# Entries provided:

● ● ● ● ●

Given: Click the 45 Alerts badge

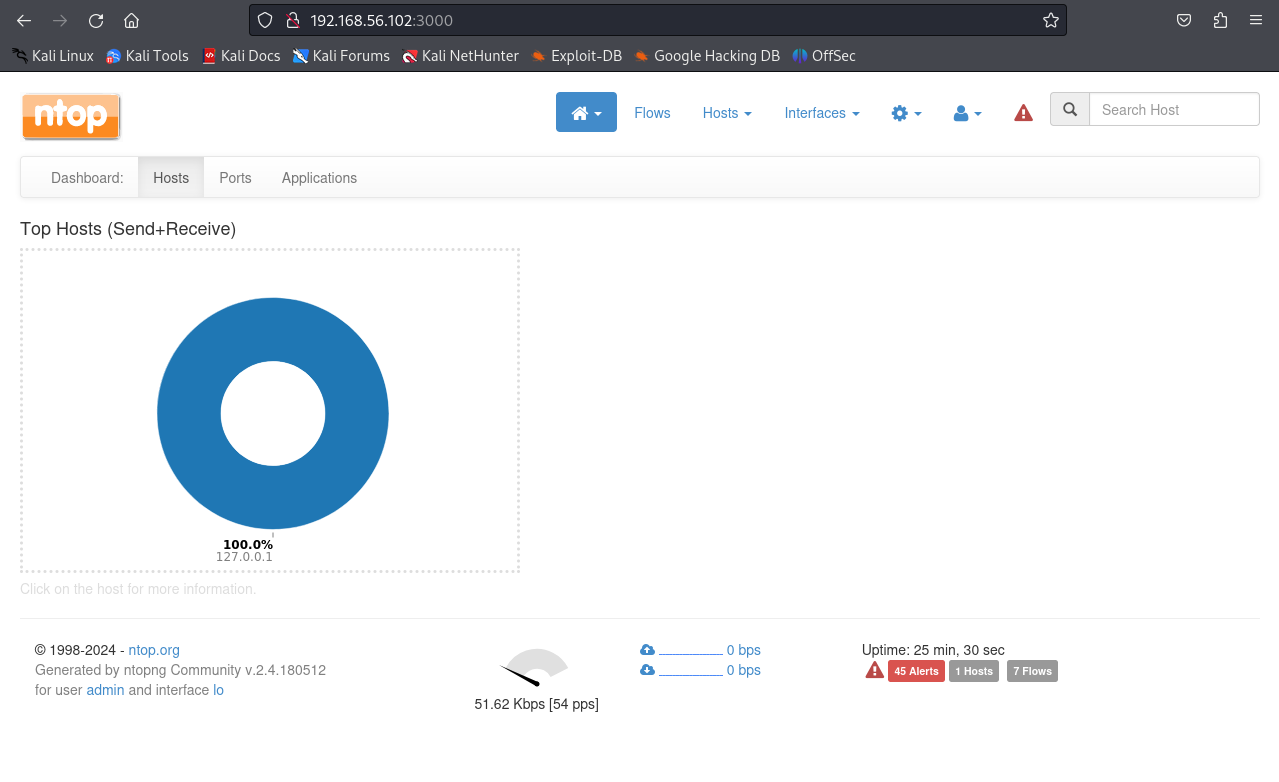Looking at the screenshot, I should pos(916,671).
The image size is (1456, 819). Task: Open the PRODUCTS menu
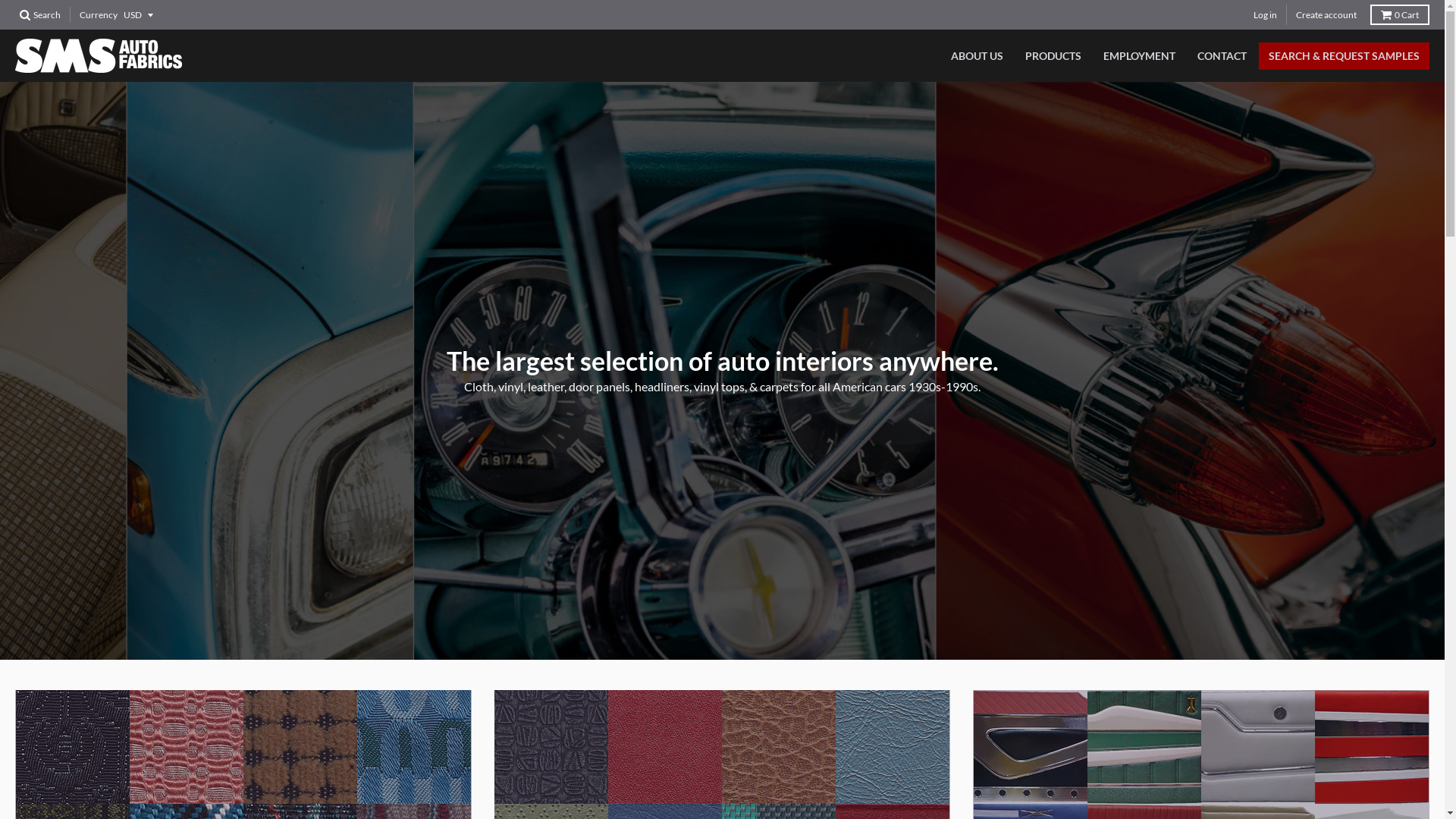pos(1053,56)
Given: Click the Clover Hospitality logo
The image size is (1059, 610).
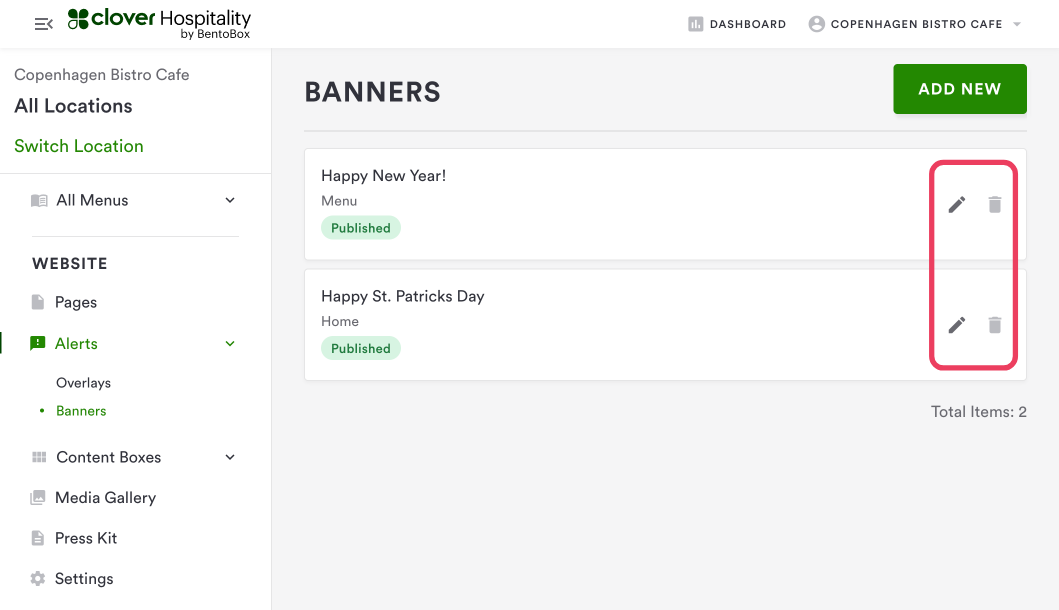Looking at the screenshot, I should point(159,24).
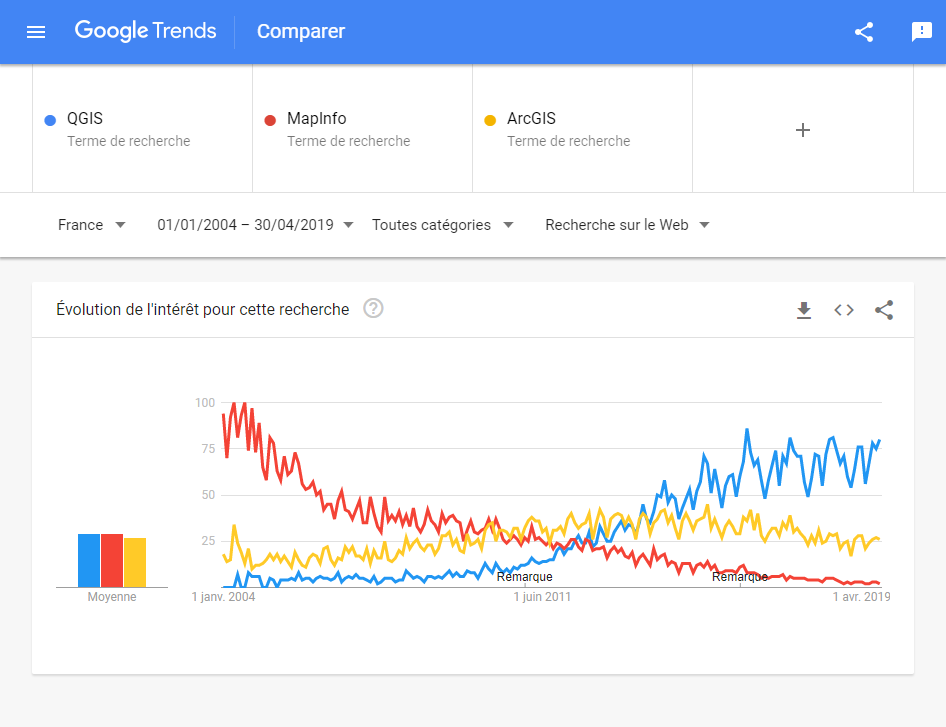Screen dimensions: 946x727
Task: Open the date range dropdown
Action: pyautogui.click(x=255, y=225)
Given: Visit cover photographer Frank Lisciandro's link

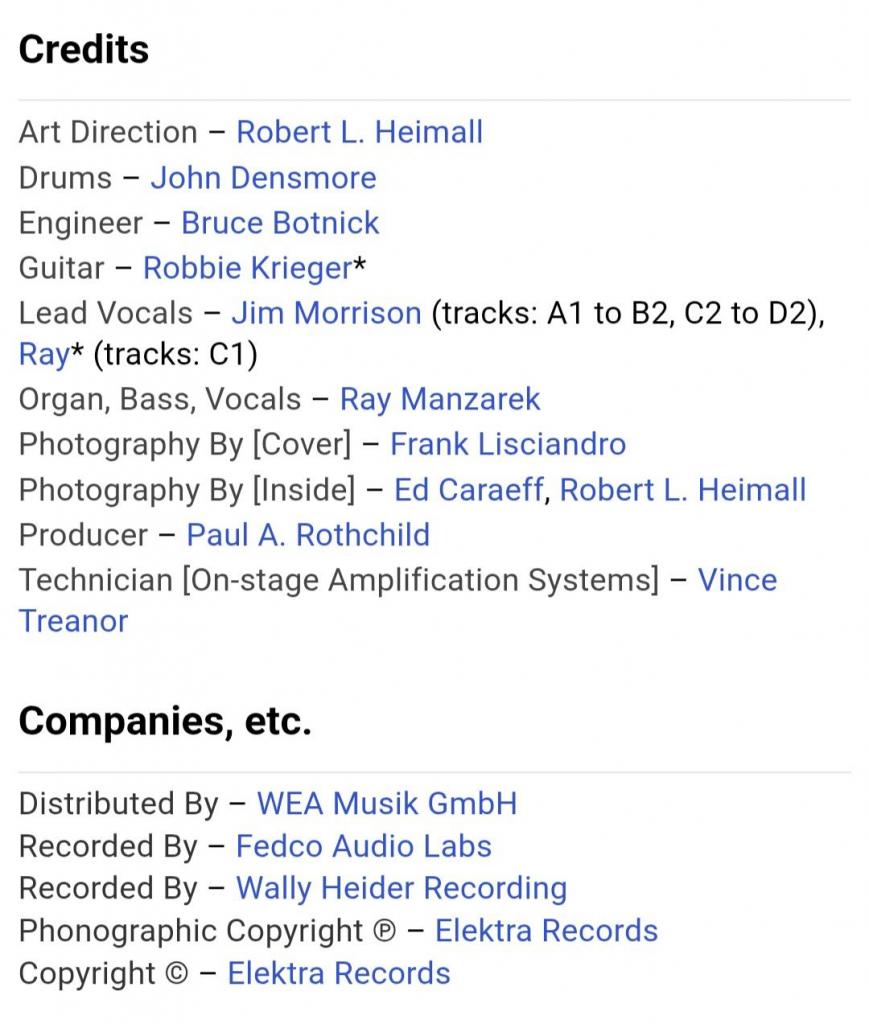Looking at the screenshot, I should click(508, 444).
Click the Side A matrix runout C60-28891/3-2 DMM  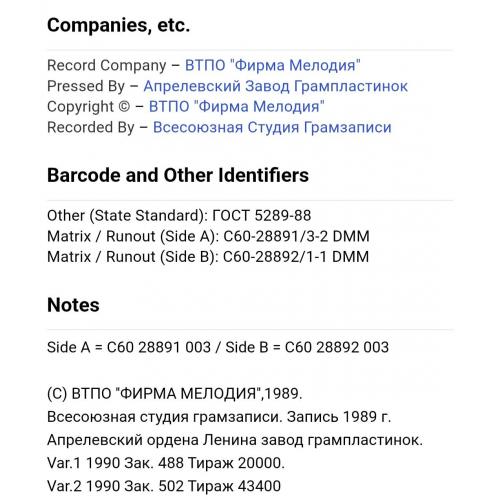(208, 236)
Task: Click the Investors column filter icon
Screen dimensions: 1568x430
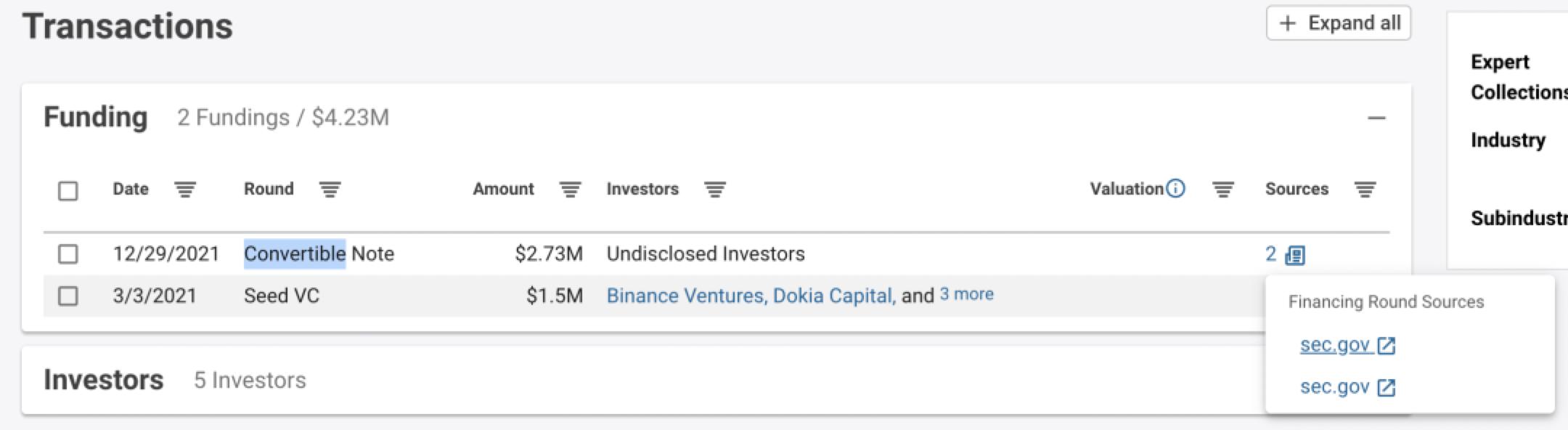Action: (x=714, y=190)
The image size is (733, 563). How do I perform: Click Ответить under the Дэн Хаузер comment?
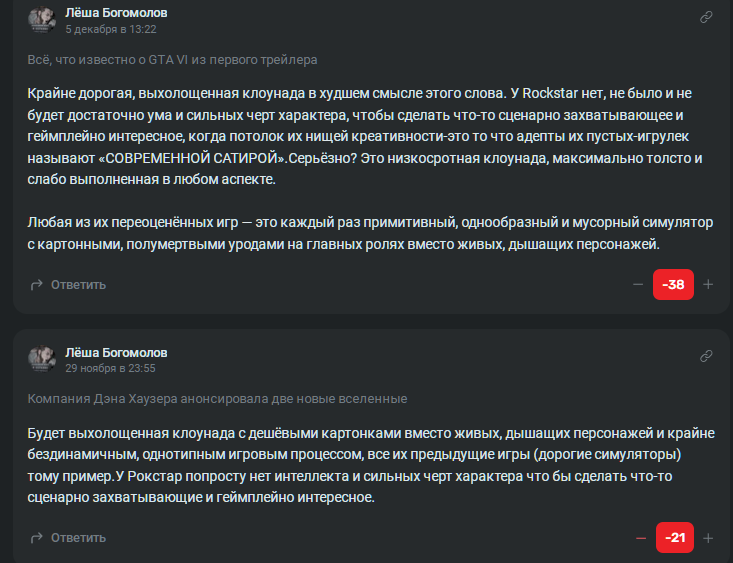[78, 538]

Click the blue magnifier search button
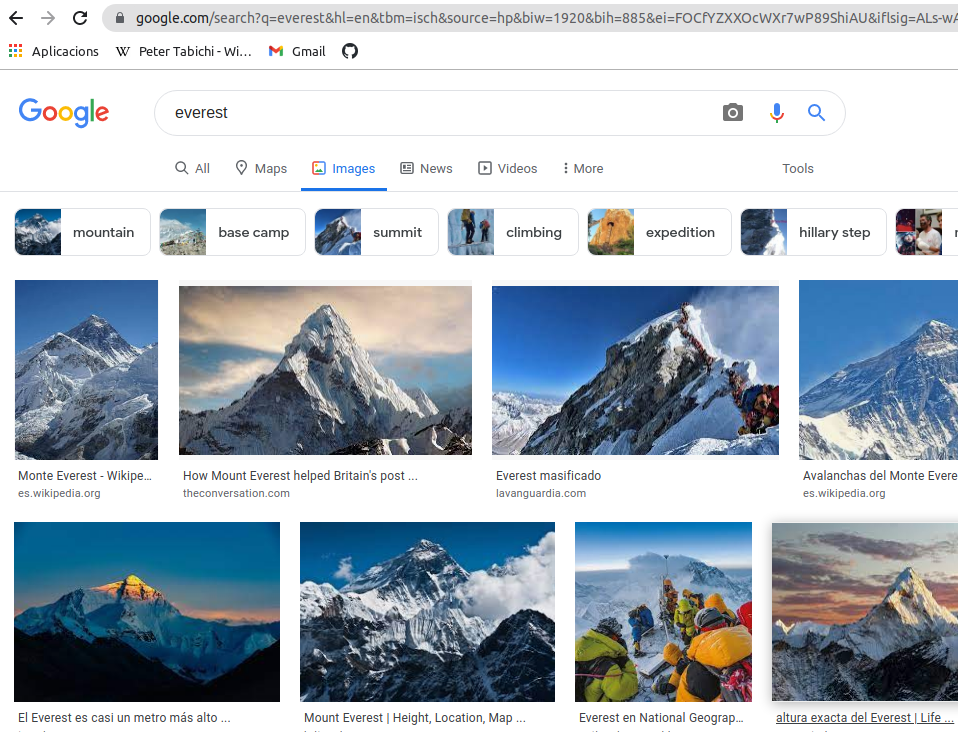817,113
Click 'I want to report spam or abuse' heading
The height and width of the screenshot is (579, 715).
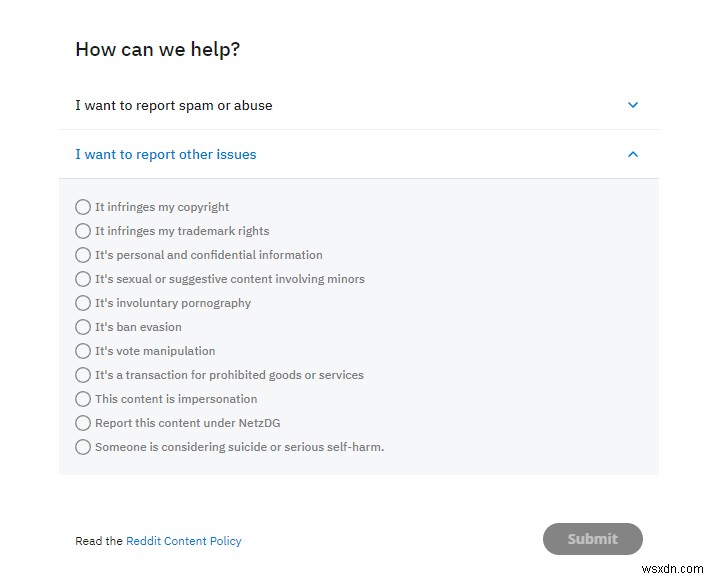174,105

● ● ● ● ●

# What to produce:
Starting at the line containing "Click the blue magnifier search button" and ending with the last of the entries, write those lines out again, requests included. Multiply each coordinate in the answers by 2.45, round to whole numbers with halves going up, and leave out the pictures.

# Answer below:
Click the blue magnifier search button
2002,277
Click 'I want to report spam or abuse' heading
The height and width of the screenshot is (579, 715).
426,257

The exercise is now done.